By the end of this topic, you should be able to:

  1. Understand and use the probability scale from 0 to 1
  2. Calculate the probability of a single event
  3. Understand that the probability of an event not occurring = 1 – the probability of the event occurring
  4. Understand and use probability notation: P(A) and P(A')
  5. Give probabilities as fractions, decimals, or percentages
  6. Solve problems using information from tables, graphs, or Venn diagrams

1. What is Probability?

Probability is the study of chance. It tells us how likely something is to happen.

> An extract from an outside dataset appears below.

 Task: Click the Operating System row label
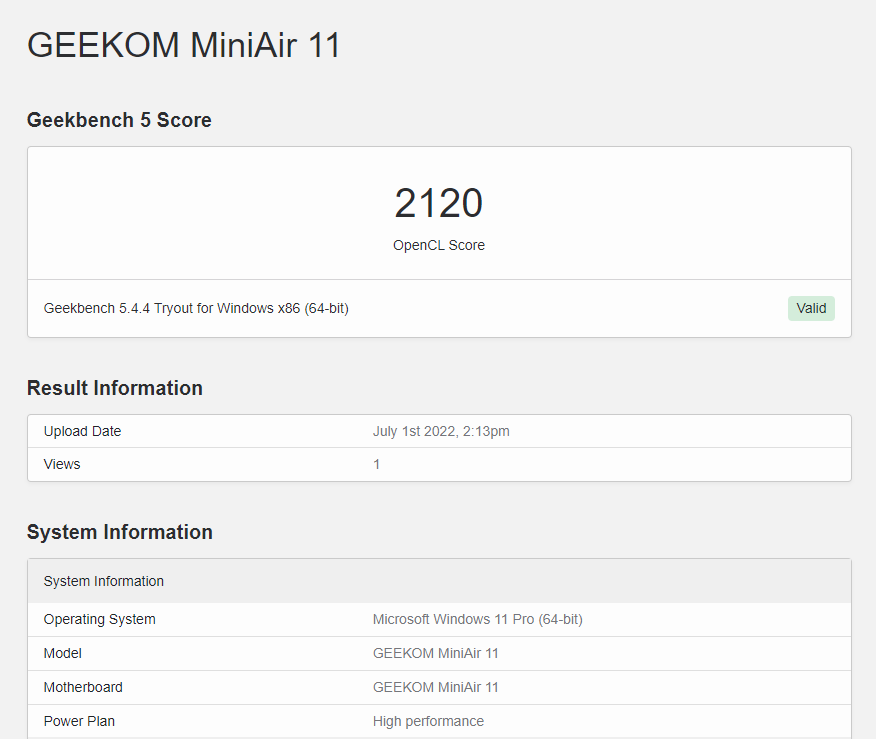pyautogui.click(x=99, y=619)
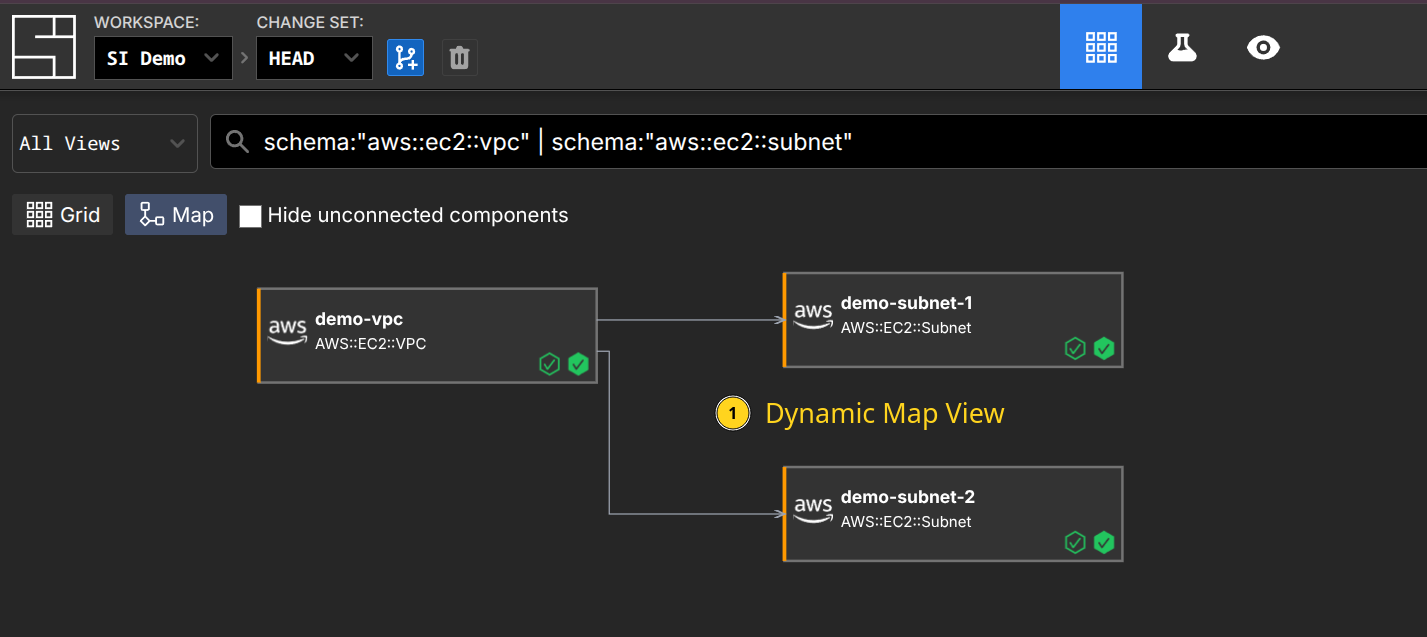This screenshot has height=637, width=1427.
Task: Click the eye review icon
Action: point(1263,47)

In everyday life, you might say things like "that's impossible" or "that's certain to happen." In mathematics, we use numbers to describe these chances instead of words.

The Probability Scale:

Every probability is given a number between 0 and 1:

  • 0 means impossible – the event will never happen
  • 1 means certain – the event will definitely happen
  • 0.5 (or ½) means even chance – the event has a 50-50 chance of happening

The scale looks like this:

0 ------------------- 0.5 ------------------- 1
IMPOSSIBLE         EVEN CHANCE           CERTAIN
   ↑                     ↑                    ↑
Unlikely events    Equal chance      Likely events
(between 0-0.5)                     (between 0.5-1)

Examples:

  • The probability that a pig will fly = 0 (impossible)
  • The probability that the sun will rise tomorrow = 1 (certain)
  • The probability that a fair coin lands on heads = 0.5 (even chance)

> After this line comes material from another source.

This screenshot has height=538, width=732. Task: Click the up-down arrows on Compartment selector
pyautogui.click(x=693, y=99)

2. How to Give Your Answer

Probabilities can be written in three different ways:

  1. As a fraction: ½, ¾, ⅗
  2. As a decimal: 0.5, 0.75, 0.6
  3. As a percentage: 50%, 75%, 60%

All three ways are correct. Unless the question tells you which form to use, fractions are usually best because they are exact and easy to work with.

Example conversions:

  • ½ = 0.5 = 50%
  • ¼ = 0.25 = 25%
  • ⅗ = 0.6 = 60%

3. Calculating the Probability of a Single Event

To find the probability of something happening, we use this formula:

P(event) = Number of favorable outcomes / Total number of outcomes

Let me break this down:

  • Favorable outcomes = the outcomes you want (the successful results)
  • Total number of outcomes = all the possible results that could happen

Example 1: Tossing a coin

When you toss a fair coin, there are 2 possible outcomes: Heads (H) or Tails (T).

What is the probability of getting heads?

  • Favorable outcomes = 1 (only heads counts)
  • Total outcomes = 2 (heads or tails)
  • P(heads) = 1/2 = 0.5 = 50%

Example 2: Rolling a dice

A standard dice has 6 faces numbered 1, 2, 3, 4, 5, 6.

What is the probability of rolling an even number?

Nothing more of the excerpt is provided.